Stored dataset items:
================

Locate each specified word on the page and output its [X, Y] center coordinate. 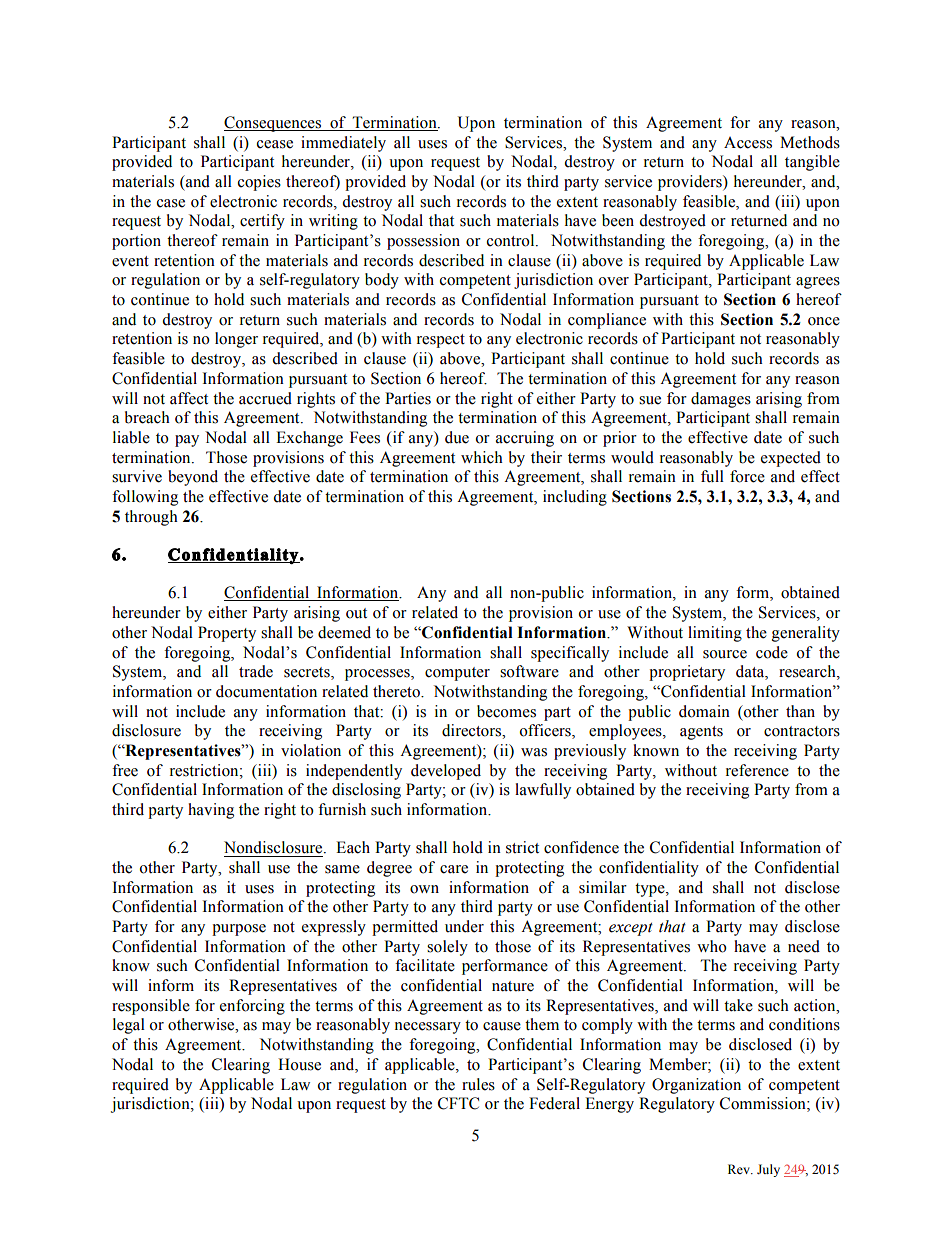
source [725, 654]
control [512, 240]
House [299, 1064]
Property [227, 634]
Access [748, 143]
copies [259, 183]
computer [457, 674]
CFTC [458, 1103]
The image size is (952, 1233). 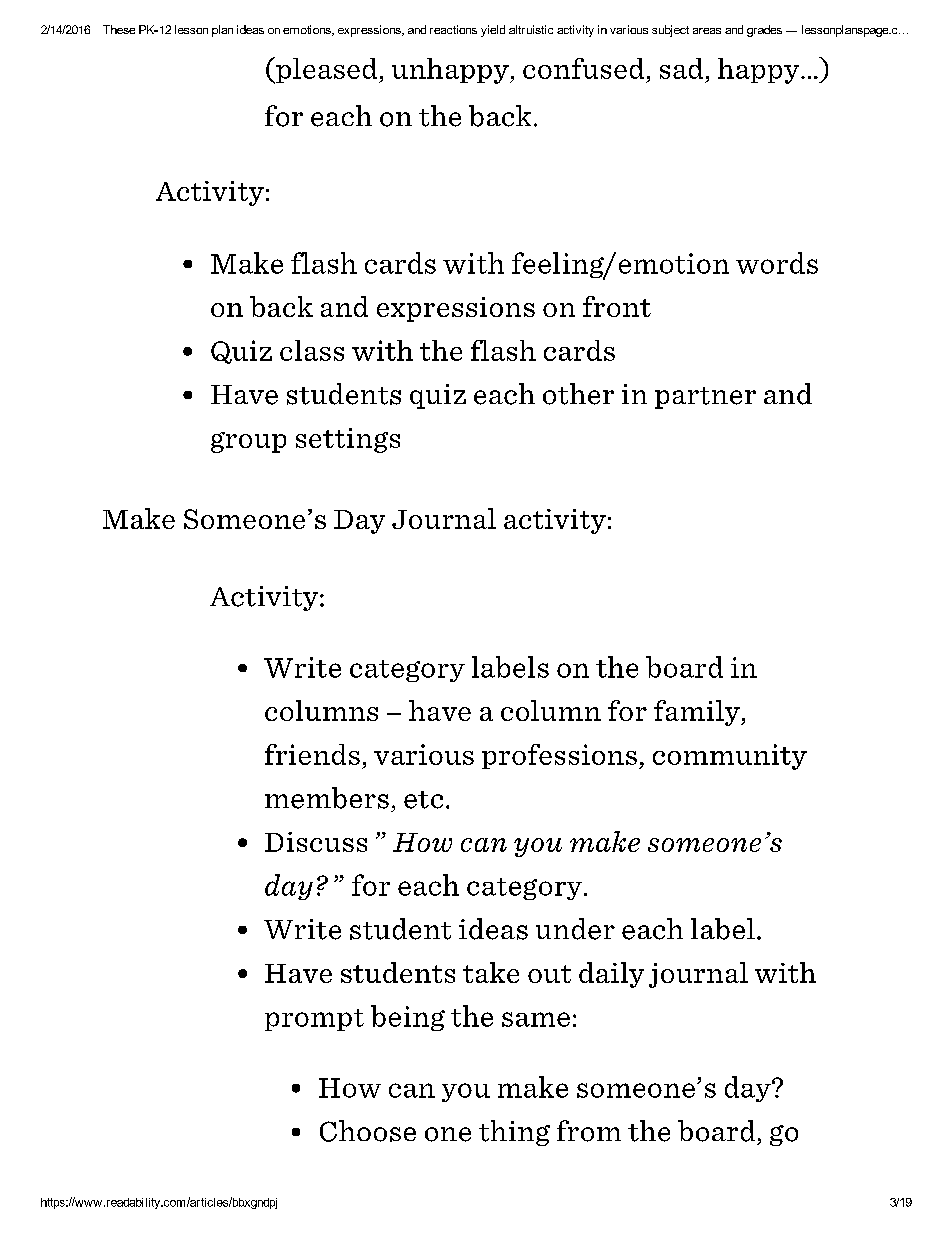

================

Could you copy every line of the records above word for word, leaving out the pictures?

Result below:
Locate each specified word on the page and output its [X, Y] center coordinate. 
source [725, 654]
control [512, 240]
House [299, 1064]
Property [227, 634]
Access [748, 143]
copies [259, 183]
computer [457, 674]
CFTC [458, 1103]
The image size is (952, 1233). 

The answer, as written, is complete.